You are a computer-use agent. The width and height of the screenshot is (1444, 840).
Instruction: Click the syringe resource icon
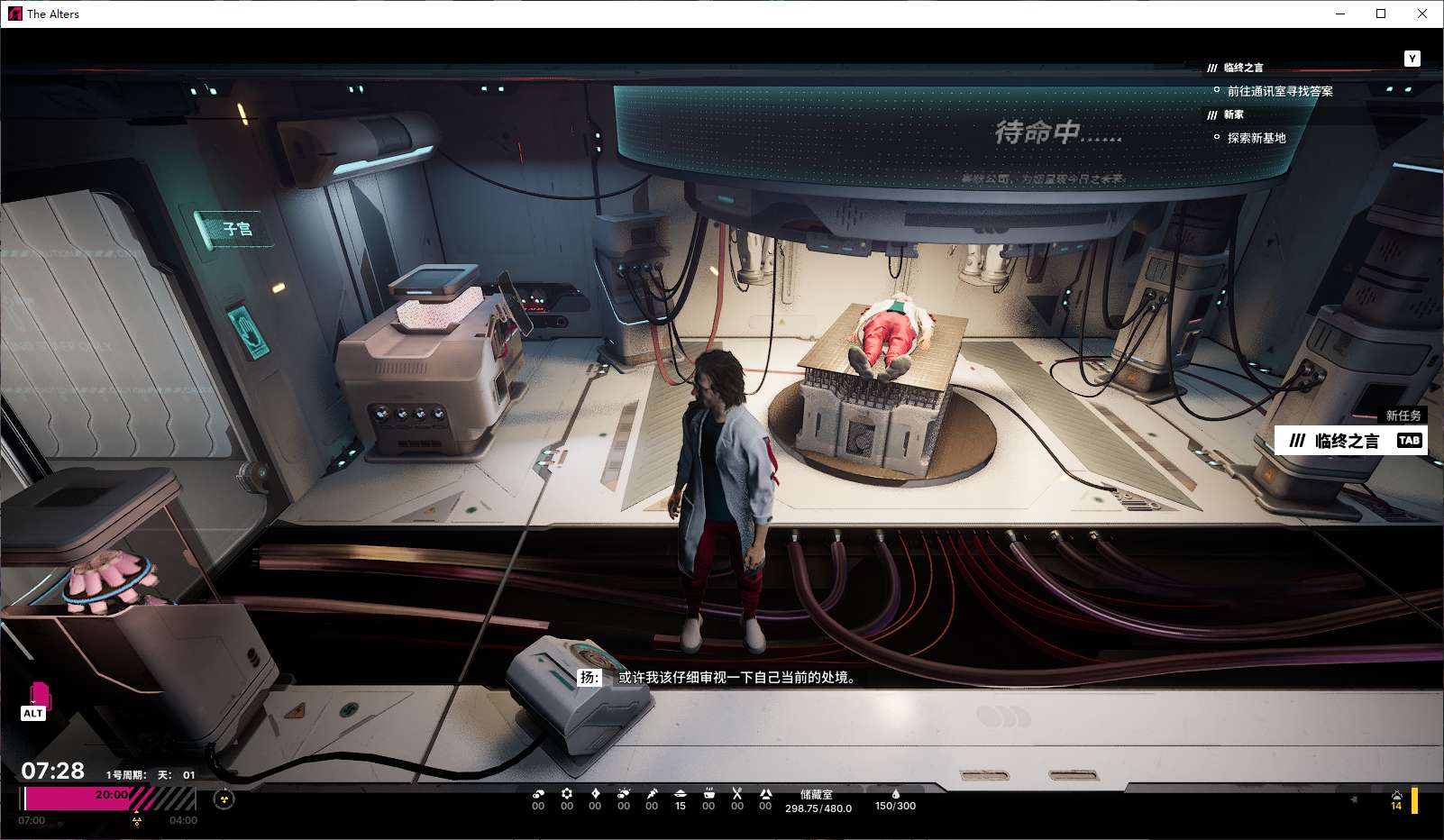(x=652, y=794)
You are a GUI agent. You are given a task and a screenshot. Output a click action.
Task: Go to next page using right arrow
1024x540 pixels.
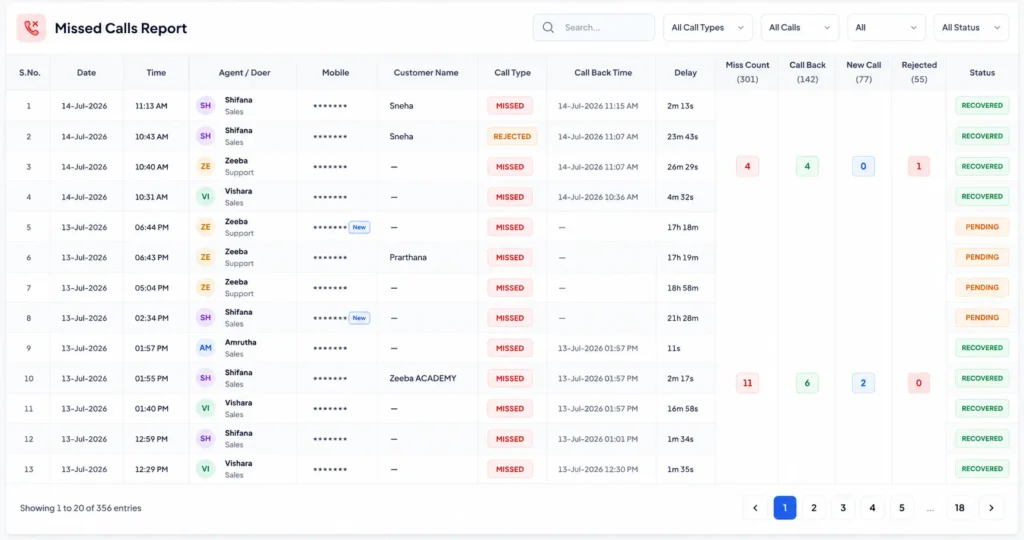click(x=991, y=507)
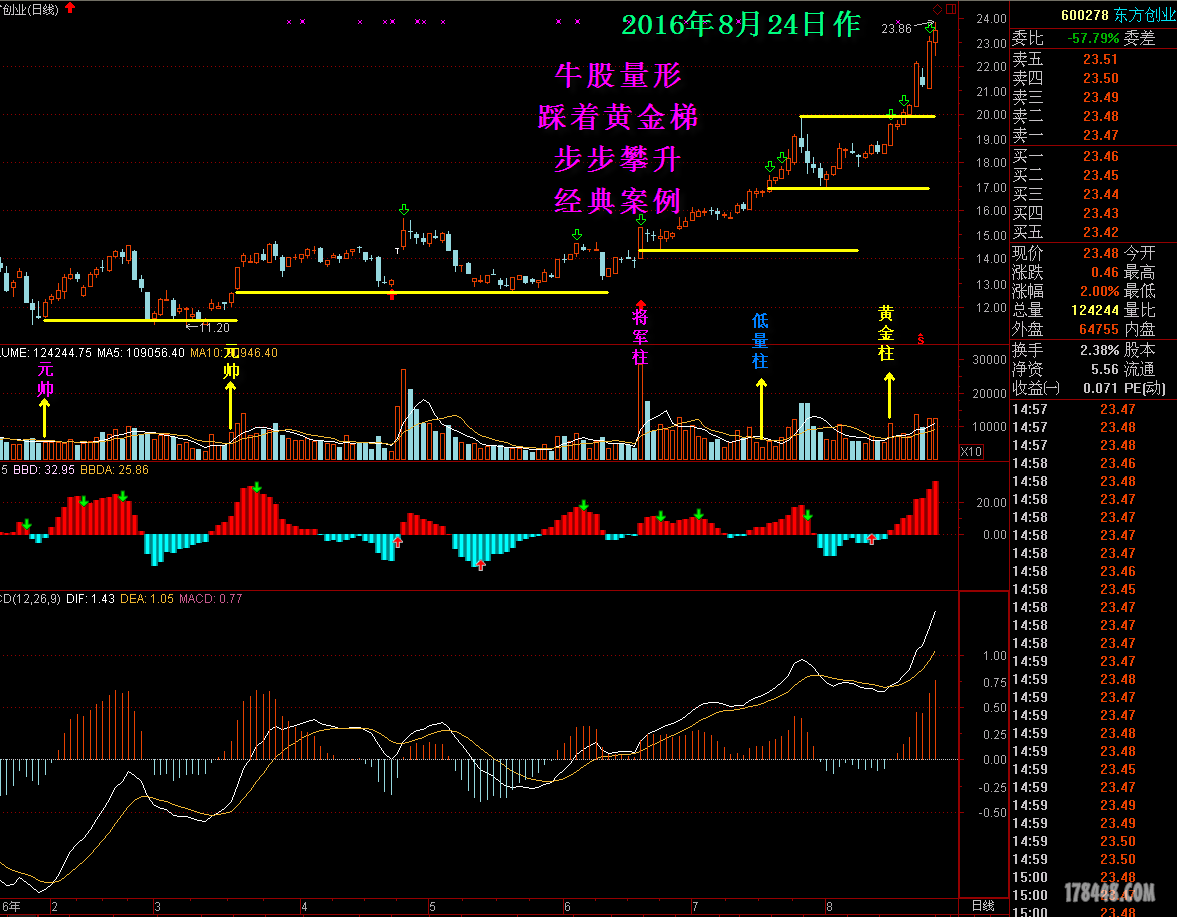Image resolution: width=1177 pixels, height=917 pixels.
Task: Click the 11.20 low price marker
Action: 213,327
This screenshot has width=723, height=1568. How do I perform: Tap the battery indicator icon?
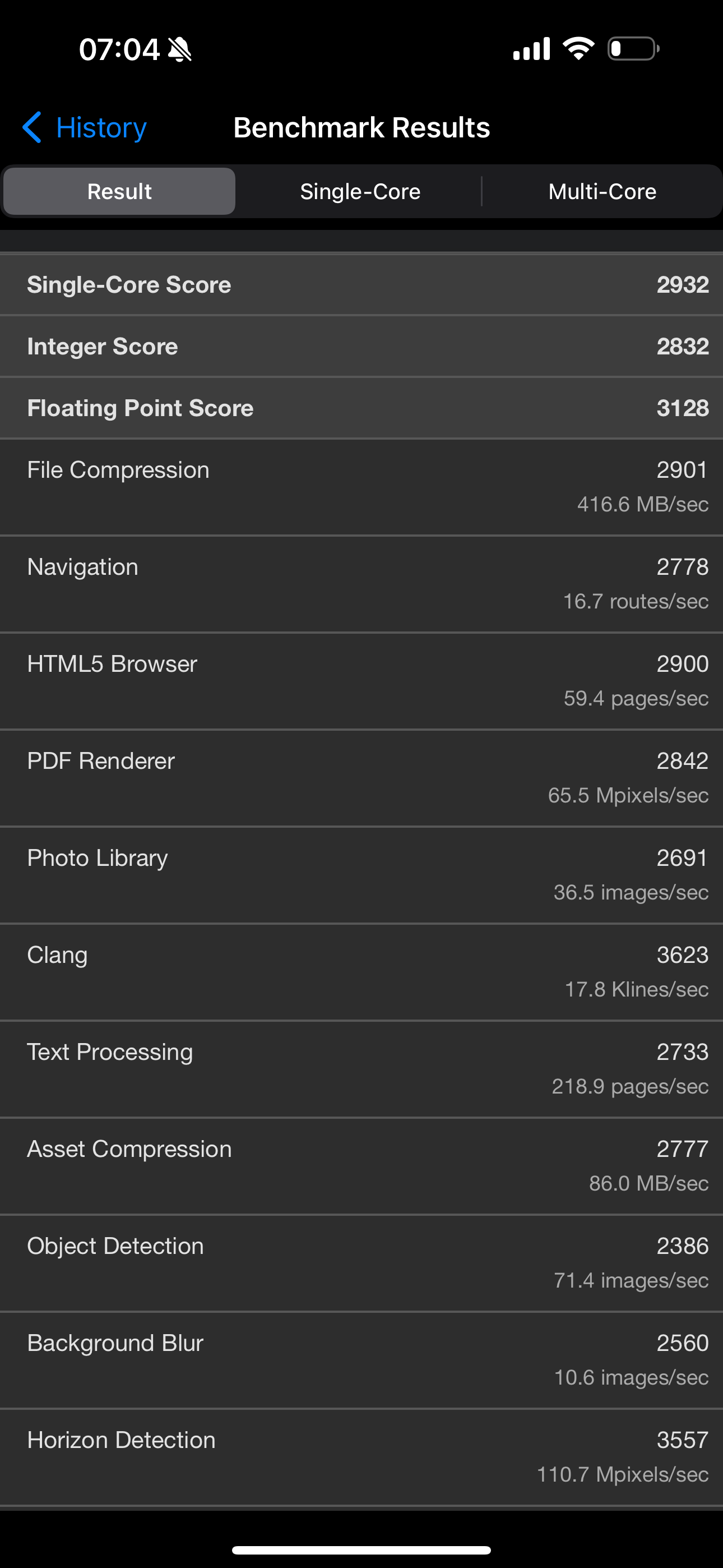tap(633, 49)
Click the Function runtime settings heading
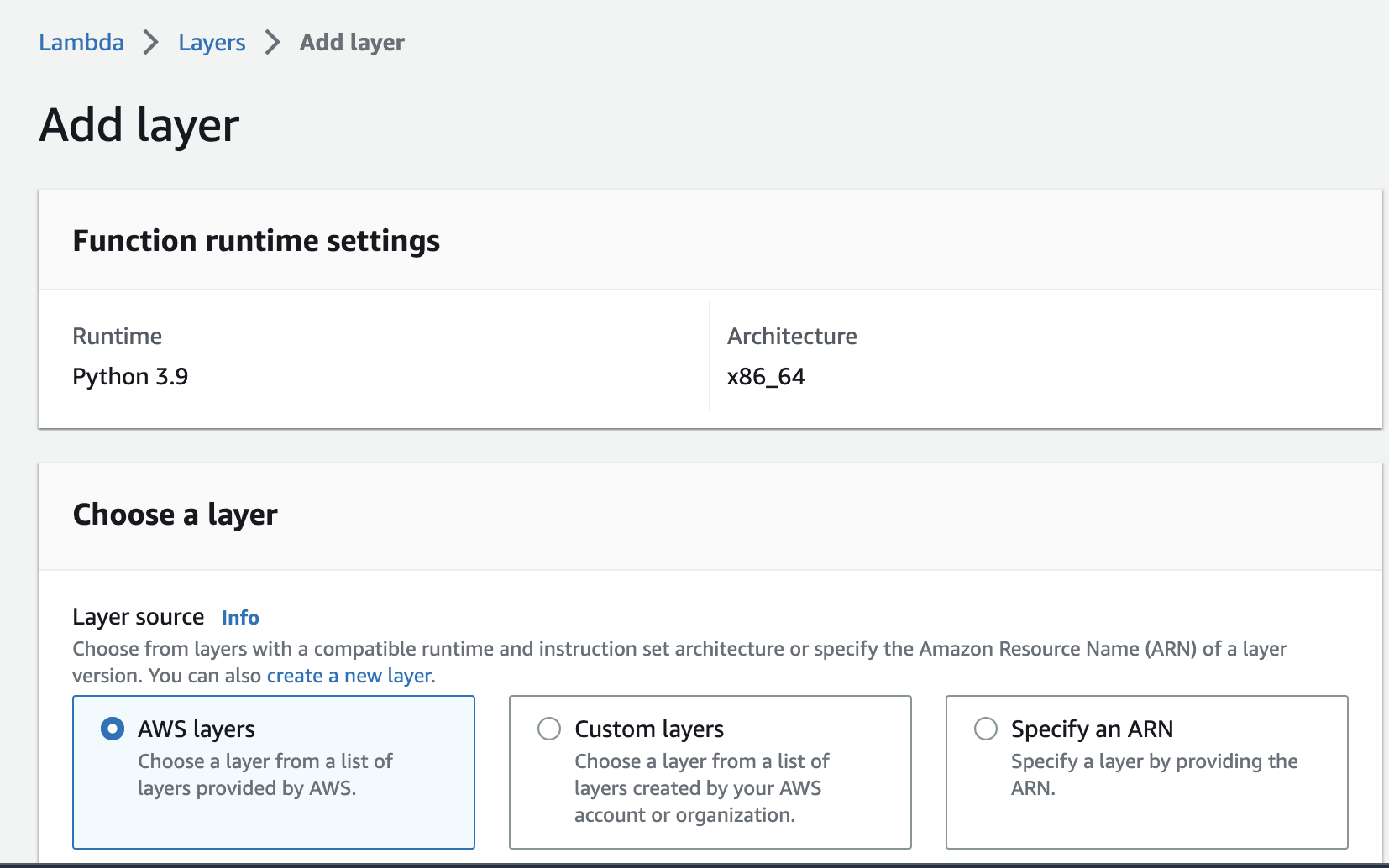Viewport: 1389px width, 868px height. point(256,241)
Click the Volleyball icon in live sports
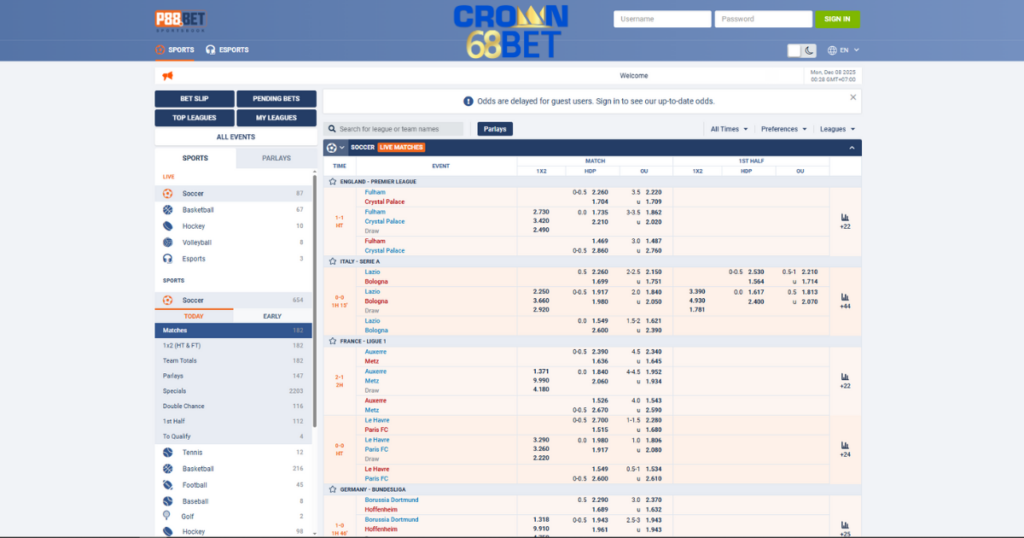Viewport: 1024px width, 538px height. [x=167, y=242]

◆ ◆ ◆ ◆

◆ **EXERCISE**
Every line from the line containing "Instruction: Click the syringe resource icon" through the last line above is to be printed exactly. Pictures are not copied.

◆ **WRITTEN SOLUTION**
Instruction: Click the syringe resource icon
(x=652, y=794)
You are a GUI agent. You are given a task and a screenshot. Output a click action.
Task: Go to next page using right arrow
1024x540 pixels.
click(x=991, y=507)
Image resolution: width=1177 pixels, height=917 pixels.
Task: Click the 11.20 low price marker
Action: 213,327
This screenshot has width=723, height=1568. How do I perform: Tap the battery indicator icon?
tap(633, 49)
Click the Function runtime settings heading
Viewport: 1389px width, 868px height. point(256,241)
Click the Volleyball icon in live sports
Viewport: 1024px width, 538px height. [x=167, y=242]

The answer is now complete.